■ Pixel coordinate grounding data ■
━━━

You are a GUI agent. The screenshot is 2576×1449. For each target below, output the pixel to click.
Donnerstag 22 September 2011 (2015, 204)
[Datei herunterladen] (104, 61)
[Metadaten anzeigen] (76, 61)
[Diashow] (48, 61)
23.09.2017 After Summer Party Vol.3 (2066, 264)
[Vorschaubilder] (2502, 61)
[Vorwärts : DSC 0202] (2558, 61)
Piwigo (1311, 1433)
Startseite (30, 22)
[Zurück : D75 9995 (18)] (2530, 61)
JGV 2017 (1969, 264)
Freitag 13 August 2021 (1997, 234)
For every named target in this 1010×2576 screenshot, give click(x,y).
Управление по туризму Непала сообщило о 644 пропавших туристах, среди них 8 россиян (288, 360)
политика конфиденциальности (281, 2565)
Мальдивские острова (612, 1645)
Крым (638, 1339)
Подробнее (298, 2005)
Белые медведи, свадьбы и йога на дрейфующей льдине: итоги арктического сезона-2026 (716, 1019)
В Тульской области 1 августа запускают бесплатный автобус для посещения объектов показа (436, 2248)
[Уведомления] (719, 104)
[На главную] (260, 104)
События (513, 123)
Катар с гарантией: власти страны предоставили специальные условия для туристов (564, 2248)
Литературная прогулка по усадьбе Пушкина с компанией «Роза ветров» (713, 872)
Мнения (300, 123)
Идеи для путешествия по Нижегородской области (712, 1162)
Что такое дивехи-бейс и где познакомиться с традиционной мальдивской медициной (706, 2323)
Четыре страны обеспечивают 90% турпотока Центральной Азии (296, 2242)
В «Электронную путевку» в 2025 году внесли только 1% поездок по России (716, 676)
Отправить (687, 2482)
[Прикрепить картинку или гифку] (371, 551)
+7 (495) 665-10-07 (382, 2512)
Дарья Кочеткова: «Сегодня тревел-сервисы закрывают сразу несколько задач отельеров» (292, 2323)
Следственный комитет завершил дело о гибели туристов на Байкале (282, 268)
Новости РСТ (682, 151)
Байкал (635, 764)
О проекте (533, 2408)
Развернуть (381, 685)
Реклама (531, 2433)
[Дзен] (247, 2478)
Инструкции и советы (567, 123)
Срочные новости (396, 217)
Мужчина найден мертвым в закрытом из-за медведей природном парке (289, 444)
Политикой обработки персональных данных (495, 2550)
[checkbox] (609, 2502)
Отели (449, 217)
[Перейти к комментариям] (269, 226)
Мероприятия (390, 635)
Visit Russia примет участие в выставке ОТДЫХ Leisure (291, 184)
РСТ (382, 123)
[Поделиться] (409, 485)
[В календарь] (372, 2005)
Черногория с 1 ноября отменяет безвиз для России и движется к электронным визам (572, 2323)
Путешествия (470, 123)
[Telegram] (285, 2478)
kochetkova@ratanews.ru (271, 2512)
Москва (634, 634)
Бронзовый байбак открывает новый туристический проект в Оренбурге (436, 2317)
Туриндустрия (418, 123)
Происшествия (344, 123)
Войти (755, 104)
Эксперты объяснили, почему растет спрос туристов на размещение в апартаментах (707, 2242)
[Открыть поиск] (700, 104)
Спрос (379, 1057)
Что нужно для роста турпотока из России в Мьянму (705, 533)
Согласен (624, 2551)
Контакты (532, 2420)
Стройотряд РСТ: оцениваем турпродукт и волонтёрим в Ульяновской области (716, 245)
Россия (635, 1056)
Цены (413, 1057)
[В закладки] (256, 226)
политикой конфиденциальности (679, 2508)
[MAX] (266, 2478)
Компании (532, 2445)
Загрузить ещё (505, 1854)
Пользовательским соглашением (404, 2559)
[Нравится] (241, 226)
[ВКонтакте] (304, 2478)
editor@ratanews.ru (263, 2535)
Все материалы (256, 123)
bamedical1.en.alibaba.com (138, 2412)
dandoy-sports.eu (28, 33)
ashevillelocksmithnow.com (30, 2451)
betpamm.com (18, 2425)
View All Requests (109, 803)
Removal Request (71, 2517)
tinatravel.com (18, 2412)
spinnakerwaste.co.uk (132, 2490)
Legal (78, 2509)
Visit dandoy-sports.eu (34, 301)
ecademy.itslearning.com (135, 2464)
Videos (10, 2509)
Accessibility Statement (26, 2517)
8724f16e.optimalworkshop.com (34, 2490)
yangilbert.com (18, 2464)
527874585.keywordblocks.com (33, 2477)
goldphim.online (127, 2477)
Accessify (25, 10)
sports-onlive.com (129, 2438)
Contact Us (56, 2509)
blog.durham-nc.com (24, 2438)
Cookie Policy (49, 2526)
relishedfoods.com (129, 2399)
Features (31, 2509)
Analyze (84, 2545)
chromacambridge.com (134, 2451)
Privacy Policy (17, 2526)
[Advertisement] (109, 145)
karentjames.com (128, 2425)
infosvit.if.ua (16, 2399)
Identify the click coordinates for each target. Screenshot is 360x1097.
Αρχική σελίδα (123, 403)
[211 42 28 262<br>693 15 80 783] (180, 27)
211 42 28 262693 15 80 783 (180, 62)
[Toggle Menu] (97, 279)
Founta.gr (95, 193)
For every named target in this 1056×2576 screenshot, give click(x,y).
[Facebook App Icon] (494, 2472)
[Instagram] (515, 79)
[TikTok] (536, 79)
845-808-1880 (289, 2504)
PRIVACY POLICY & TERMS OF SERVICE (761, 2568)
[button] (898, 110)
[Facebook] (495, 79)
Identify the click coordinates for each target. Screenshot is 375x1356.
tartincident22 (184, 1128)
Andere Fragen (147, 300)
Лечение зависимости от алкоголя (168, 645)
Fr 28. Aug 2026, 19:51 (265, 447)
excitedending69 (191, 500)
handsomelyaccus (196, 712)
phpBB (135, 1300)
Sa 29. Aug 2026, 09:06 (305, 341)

━━━

■ REQUIRED ACTION ■
Each record above should be reproduced in full, exactly as it stands.

■ RESPONSE BOX ■
You are a GUI agent. The screenshot is 2576×1449. For each target below, output the pixel to click.
Donnerstag 22 September 2011 (2015, 204)
[Datei herunterladen] (104, 61)
[Metadaten anzeigen] (76, 61)
[Diashow] (48, 61)
23.09.2017 After Summer Party Vol.3 (2066, 264)
[Vorschaubilder] (2502, 61)
[Vorwärts : DSC 0202] (2558, 61)
Piwigo (1311, 1433)
Startseite (30, 22)
[Zurück : D75 9995 (18)] (2530, 61)
JGV 2017 (1969, 264)
Freitag 13 August 2021 (1997, 234)
For every named target in this 1010×2576 screenshot, give click(x,y).
Управление по туризму Непала сообщило о 644 пропавших туристах, среди них 8 россиян (288, 360)
политика конфиденциальности (281, 2565)
Мальдивские острова (612, 1645)
Крым (638, 1339)
Подробнее (298, 2005)
Белые медведи, свадьбы и йога на дрейфующей льдине: итоги арктического сезона-2026 (716, 1019)
В Тульской области 1 августа запускают бесплатный автобус для посещения объектов показа (436, 2248)
[Уведомления] (719, 104)
[На главную] (260, 104)
События (513, 123)
Катар с гарантией: власти страны предоставили специальные условия для туристов (564, 2248)
Литературная прогулка по усадьбе Пушкина с компанией «Роза ветров» (713, 872)
Мнения (300, 123)
Идеи для путешествия по Нижегородской области (712, 1162)
Что такое дивехи-бейс и где познакомиться с традиционной мальдивской медициной (706, 2323)
Четыре страны обеспечивают 90% турпотока Центральной Азии (296, 2242)
В «Электронную путевку» в 2025 году внесли только 1% поездок по России (716, 676)
Отправить (687, 2482)
[Прикрепить картинку или гифку] (371, 551)
+7 (495) 665-10-07 (382, 2512)
Дарья Кочеткова: «Сегодня тревел-сервисы закрывают сразу несколько задач отельеров» (292, 2323)
Следственный комитет завершил дело о гибели туристов на Байкале (282, 268)
Новости РСТ (682, 151)
Байкал (635, 764)
О проекте (533, 2408)
Развернуть (381, 685)
Реклама (531, 2433)
[Дзен] (247, 2478)
Инструкции и советы (567, 123)
Срочные новости (396, 217)
Мужчина найден мертвым в закрытом из-за медведей природном парке (289, 444)
Политикой обработки персональных данных (495, 2550)
[checkbox] (609, 2502)
Отели (449, 217)
[Перейти к комментариям] (269, 226)
Мероприятия (390, 635)
Visit Russia примет участие в выставке ОТДЫХ Leisure (291, 184)
РСТ (382, 123)
[Поделиться] (409, 485)
[В календарь] (372, 2005)
Черногория с 1 ноября отменяет безвиз для России и движется к электронным визам (572, 2323)
Путешествия (470, 123)
[Telegram] (285, 2478)
kochetkova@ratanews.ru (271, 2512)
Москва (634, 634)
Бронзовый байбак открывает новый туристический проект в Оренбурге (436, 2317)
Туриндустрия (418, 123)
Происшествия (344, 123)
Войти (755, 104)
Эксперты объяснили, почему растет спрос туристов на размещение в апартаментах (707, 2242)
[Открыть поиск] (700, 104)
Спрос (379, 1057)
Что нужно для роста турпотока из России в Мьянму (705, 533)
Согласен (624, 2551)
Контакты (532, 2420)
Стройотряд РСТ: оцениваем турпродукт и волонтёрим в Ульяновской области (716, 245)
Россия (635, 1056)
Цены (413, 1057)
[В закладки] (256, 226)
политикой конфиденциальности (679, 2508)
[MAX] (266, 2478)
Компании (532, 2445)
Загрузить ещё (505, 1854)
Пользовательским соглашением (404, 2559)
[Нравится] (241, 226)
[ВКонтакте] (304, 2478)
editor@ratanews.ru (263, 2535)
Все материалы (256, 123)
bamedical1.en.alibaba.com (138, 2412)
dandoy-sports.eu (28, 33)
ashevillelocksmithnow.com (30, 2451)
betpamm.com (18, 2425)
View All Requests (109, 803)
Removal Request (71, 2517)
tinatravel.com (18, 2412)
spinnakerwaste.co.uk (132, 2490)
Legal (78, 2509)
Visit dandoy-sports.eu (34, 301)
ecademy.itslearning.com (135, 2464)
Videos (10, 2509)
Accessibility Statement (26, 2517)
8724f16e.optimalworkshop.com (34, 2490)
yangilbert.com (18, 2464)
527874585.keywordblocks.com (33, 2477)
goldphim.online (127, 2477)
Accessify (25, 10)
sports-onlive.com (129, 2438)
Contact Us (56, 2509)
blog.durham-nc.com (24, 2438)
Cookie Policy (49, 2526)
relishedfoods.com (129, 2399)
Features (31, 2509)
Analyze (84, 2545)
chromacambridge.com (134, 2451)
Privacy Policy (17, 2526)
[Advertisement] (109, 145)
karentjames.com (128, 2425)
infosvit.if.ua (16, 2399)
Identify the click coordinates for each target. Screenshot is 360x1097.
Αρχική σελίδα (123, 403)
[211 42 28 262<br>693 15 80 783] (180, 27)
211 42 28 262693 15 80 783 (180, 62)
[Toggle Menu] (97, 279)
Founta.gr (95, 193)
For every named target in this 1056×2576 screenshot, give click(x,y).
[Facebook App Icon] (494, 2472)
[Instagram] (515, 79)
[TikTok] (536, 79)
845-808-1880 (289, 2504)
PRIVACY POLICY & TERMS OF SERVICE (761, 2568)
[button] (898, 110)
[Facebook] (495, 79)
Identify the click coordinates for each target. Screenshot is 375x1356.
tartincident22 (184, 1128)
Andere Fragen (147, 300)
Лечение зависимости от алкоголя (168, 645)
Fr 28. Aug 2026, 19:51 (265, 447)
excitedending69 (191, 500)
handsomelyaccus (196, 712)
phpBB (135, 1300)
Sa 29. Aug 2026, 09:06 (305, 341)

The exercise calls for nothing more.